Consigne
Rédigez la suite du compte rendu consacré à l'ouvrage de Damon Mayaffre sur le discours de Macron, en reprenant après sa dernière phrase.

Passage du document
Le propos tenu par Mayaffre permet ainsi de repenser et de porter un regard nouveau sur les idées et les postures défendues par Macron. Organisé en trois parties, l’ouvrage entend d’abord proposer une définition idéologique, politique mais surtout discursive du macronisme. Discours en mouvement exprimant la nécessité d’opérer des « transformations profondes », de « libérer », mais aussi en même temps, de « protéger », le premier volet de l’étude démontre que le projet déclamé par Macron – en s’articulant autour de mots précis – postulerait le pragmatisme comme fondement d’une politique débarrassée de toute forme de dogmatisme qui empêcherait la mise au point de solutions présentées comme rationnelles, pertinentes, et donc nécessairement consensuelles.

En outre, régulièrement considéré comme disruptif et en rupture avec les dires de ses prédécesseurs, le discours de Macron est – dans la deuxième partie de l’ouvrage – replacé dans son contexte historique. Ce travail de recontextualisation permet ici de nuancer la dimension inédite de l’idéologie et du discours portés par le Président. Les procédés discursifs utilisés témoigneraient en réalité de son inscription au sein d’un héritage issu des dires et de la posture présidentiels, éprouvés de De Gaulle à Hollande, dont Macron serait la synthèse plus que le continuateur. Le discours du Président en exercice depuis 2017 rend ainsi hommage à ses prédécesseurs, partageant avec chacun de ces derniers (de manière certes inégale), des stratégies discursives, des éléments langagiers et des thèmes que Macron s’attache néanmoins à renouveler et à faire siens. Des éléments statistiques sont proposés par l’auteur, et viennent affirmer la pertinence de cette généalogie. Le discours sur le « travail » que Marcon partage avec Sarkozy constituerait la preuve la plus forte de son inscription dans un style discursif déjà mis à l’œuvre.

Dans un troisième et dernier temps, Damon Mayaffre nous propose un examen de l’actualité macronienne, en déterminant – par l’analyse des substantifs les plus utilisés par Macron – les quatre saillances thématiques du discours présidentiel. Structurés autour de questions économiques, sociales, sociétales et régaliennes, ces champs thématiques seraient – en raison du moment mais aussi des fondements de l’idéologie défendue par l’orateur – investis de façon particulière. Le propos sur l’économie serait par exemple revisité au prisme de l’« innovation » et du « numérique », érigés au rang de vitrine d’un discours libéré des problématiques de « croissance » ou de « chômage ».

Extrait source

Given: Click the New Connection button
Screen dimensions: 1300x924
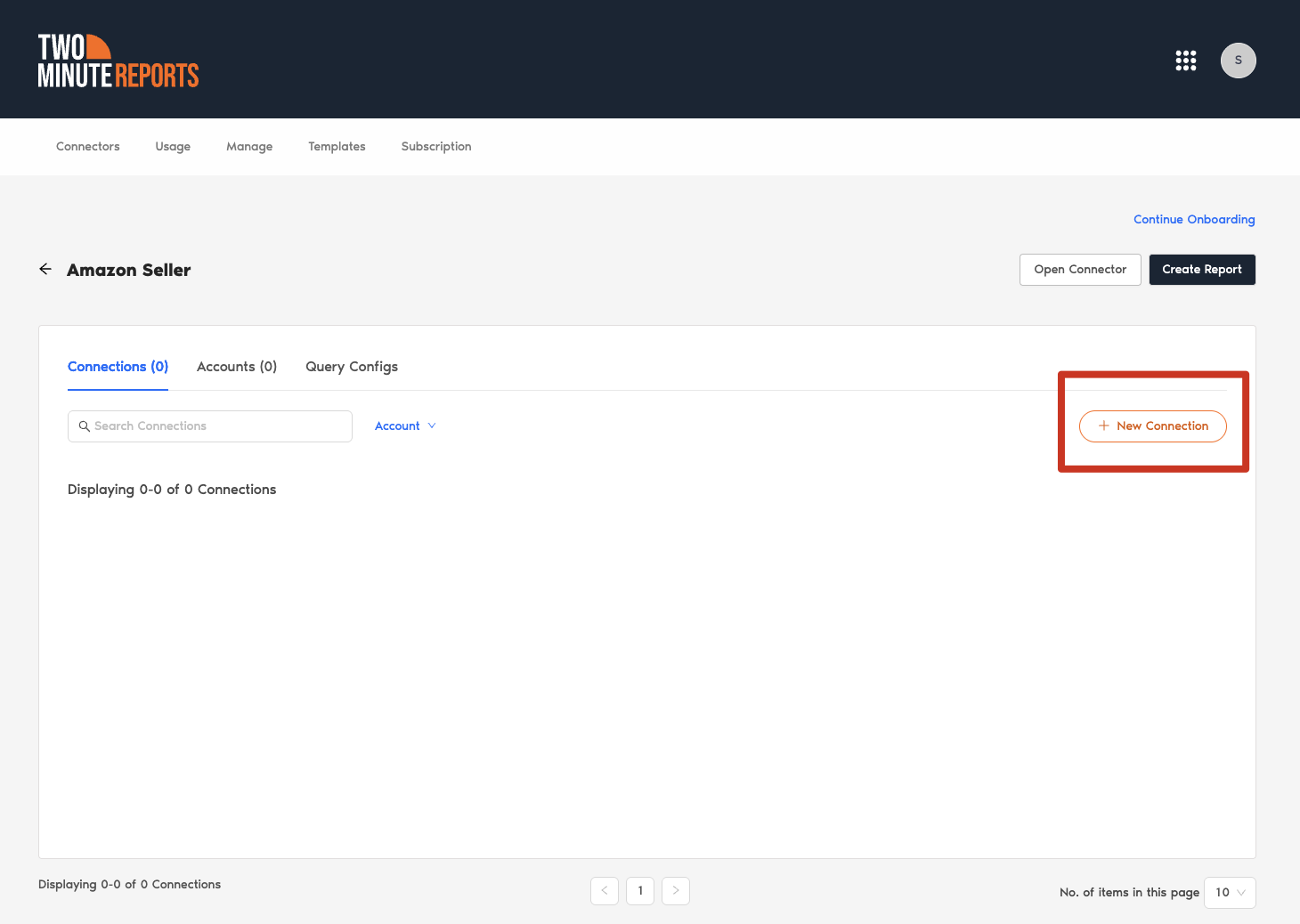Looking at the screenshot, I should (x=1152, y=426).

Réponse
Enfin, les dernières pages de l’ouvrage dévoilent au lecteur la clé de l’énigme Macron en proposant un démantèlement minutieux des éléments qui singularisaient la parole et la posture inédites du Président. Ce travail de décryptage – mené tout au long de l’étude – permet à l’auteur de nous proposer une définition nouvelle du macronisme. Ce dernier pourrait se définir comme une tentative de conciliation de dynamiques paradoxales (droite et gauche, libération et protection, etc.). Effectivement, en synthétisant des stratégies politiques et discursives déjà éprouvées, en s’attachant à renouveler les modalités d’investissement thématique de questions traditionnelles de la vie politique, en s’appuyant sur un langage riche et faisant ressortir la complexité des questions à traiter, Macron tente par ses mots de construire et d’incarner une nouvelle voie/voix pour la France, en même temps novatrice et rassurante, capable de penser le monde seulement selon des ambitions d’efficacité, et non selon des postures idéologiques que les Français ne souhaiteraient plus voir en action. Le discours décrirait ainsi, tel un oxymore, une Révolution capable de maintenir le statu quo. Pour l’auteur, le recours à des verbes forts exprimerait cette volonté de rupture (fonder, nouer, naître, inventer, trouver) qui serait cependant nuancée par l’ajout du préfixe r- permettant de matérialiser discursivement la nécessité de contenir la portée des changements promis, voire de revenir en arrière (re-fonder, re-nouer, re-naître, ré-inventer, re-trouver).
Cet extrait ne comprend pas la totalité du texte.